Mao afirmava que o conhecimento produto da observação direta é genuíno. Um industrial mexicano conseguiu se salvar da débâcle econômica do seu país, na década passada, ao ver que os vendedores de tamales na Praça Central estavam usando farinha de milho importada. O estagiário de minha advogada dizia "Nós vamo". Uma professora de Filosofia da Ciência pediu aos alunos que interpretassem "A Máquina do Mundo", de Drummond e, pálida, mostrou-me os resultados: a maioria achava que o poema se referia a um trecho da Bíblia; outros, que falava - de onde teriam tirado isso? - de uma plantação.

São, todos esses relatos e experiências, como pontas de um iceberg. Como evitar o naufrágio?

Para um dos maiores especialistas na questão da importância da leitura, o professor de teoria política e ex-Secretário Nacional da Leitura e iniciador do Movimento Nacional pela Leitura, Ottaviano de Fiore, um dos objetivos nacionais deveria ser a produção de leitores em larga escala, num tempo histórico mínimo. Segundo ele "os países avançados só se desenvolveram porque difundiram junto ao povo os instrumentos da informação escrita - o livro, a revista, o jornal e, hoje em dia, o computador. Um dos fatores decisivos para a criação de uma nação justa, rica e culta - a democracia moderna, igualitária e meritocrática que desejamos construir - encontra-se na capacitação do povo para o uso da informação escrita".

Vários pesquisadores deixam clara a necessidade do envolvimento de toda a sociedade no encaminhamento da solução para esse problema. As empresas, que poderiam diminuir muito os seus custos na medida em que contassem com mão de obra letrada, têm razões de sobra para incluir essa questão nas suas pautas de reivindicações e ver com outros olhos a destinação das verbas que aplicam na área da cultura, direcionando-as prioritariamente ao fomento do hábito da leitura.

Seja como for, o que está sendo feito não está funcionando. Os resultados de uma avaliação objetiva do entendimento do conteúdo do texto dos estudantes brasileiros, feita pelo Programa Internacional de Avaliação de Alunos (Pisa), elaborado pela Organização para a Cooperação e Desenvolvimento Econômico (OCDE), a cada três anos, são, no mínimo, preocupantes. No último ranking publicado pelo INEP, em 2006 - o de 2009, aplicado em maio, ainda não foi divulgado - a situação da leitura no país é crítica: o Brasil caiu dez pontos em relação ao teste de 2003. Passou de 403 pontos para 393, ficando ao lado do Qatar, Quirguistão, Azerbaijão, Tunísia, Indonésia, Romênia, Sérvia e Bulgária.

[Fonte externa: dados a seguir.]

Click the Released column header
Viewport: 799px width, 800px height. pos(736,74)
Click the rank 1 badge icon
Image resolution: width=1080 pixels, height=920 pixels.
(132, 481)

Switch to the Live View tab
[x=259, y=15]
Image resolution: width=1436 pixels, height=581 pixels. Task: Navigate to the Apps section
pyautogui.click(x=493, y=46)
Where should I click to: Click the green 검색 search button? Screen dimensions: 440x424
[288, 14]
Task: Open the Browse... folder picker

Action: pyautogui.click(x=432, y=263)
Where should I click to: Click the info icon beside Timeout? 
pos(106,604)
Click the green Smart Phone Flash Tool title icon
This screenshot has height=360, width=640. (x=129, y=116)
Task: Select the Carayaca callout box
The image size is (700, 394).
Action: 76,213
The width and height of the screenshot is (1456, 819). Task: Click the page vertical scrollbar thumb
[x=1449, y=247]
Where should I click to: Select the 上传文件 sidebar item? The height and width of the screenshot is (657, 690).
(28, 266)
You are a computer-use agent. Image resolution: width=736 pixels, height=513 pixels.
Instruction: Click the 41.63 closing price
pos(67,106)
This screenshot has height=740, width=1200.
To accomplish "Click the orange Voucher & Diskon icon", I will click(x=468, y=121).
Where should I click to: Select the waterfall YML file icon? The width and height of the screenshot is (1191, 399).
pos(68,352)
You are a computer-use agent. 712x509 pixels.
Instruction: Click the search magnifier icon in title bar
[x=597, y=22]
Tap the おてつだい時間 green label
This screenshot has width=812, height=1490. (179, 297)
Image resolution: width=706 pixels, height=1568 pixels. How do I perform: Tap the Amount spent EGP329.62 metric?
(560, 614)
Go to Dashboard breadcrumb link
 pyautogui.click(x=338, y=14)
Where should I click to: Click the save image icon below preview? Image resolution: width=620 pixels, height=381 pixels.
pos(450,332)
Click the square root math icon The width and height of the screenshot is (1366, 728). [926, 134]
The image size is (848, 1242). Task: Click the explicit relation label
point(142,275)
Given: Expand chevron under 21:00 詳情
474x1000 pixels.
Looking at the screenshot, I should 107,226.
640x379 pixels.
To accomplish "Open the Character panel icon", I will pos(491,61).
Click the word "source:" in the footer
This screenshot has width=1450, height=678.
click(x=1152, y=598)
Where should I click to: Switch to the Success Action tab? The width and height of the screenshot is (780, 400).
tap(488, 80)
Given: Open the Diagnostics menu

Isso significa que a média dos estudantes do país consegue apenas localizar informações ou reconhecer temas de um texto, habilidades do nível 1, o mais básico de cinco categorias. Organizar informações, descobrir o que é mais relevante, avaliar criticamente e demonstrar a compreensão detalhada do conteúdo lido, habilidades dos alunos com as maiores médias, são distantes do contexto médio do país.

Se continuar assim, só nos restará o destino antevisto por Drummond, no final de "A Máquina do Mundo": A treva mais estrita já pousara/ .../enquanto eu, avaliando o que perdera,/ seguia vagaroso, de mãos pensas."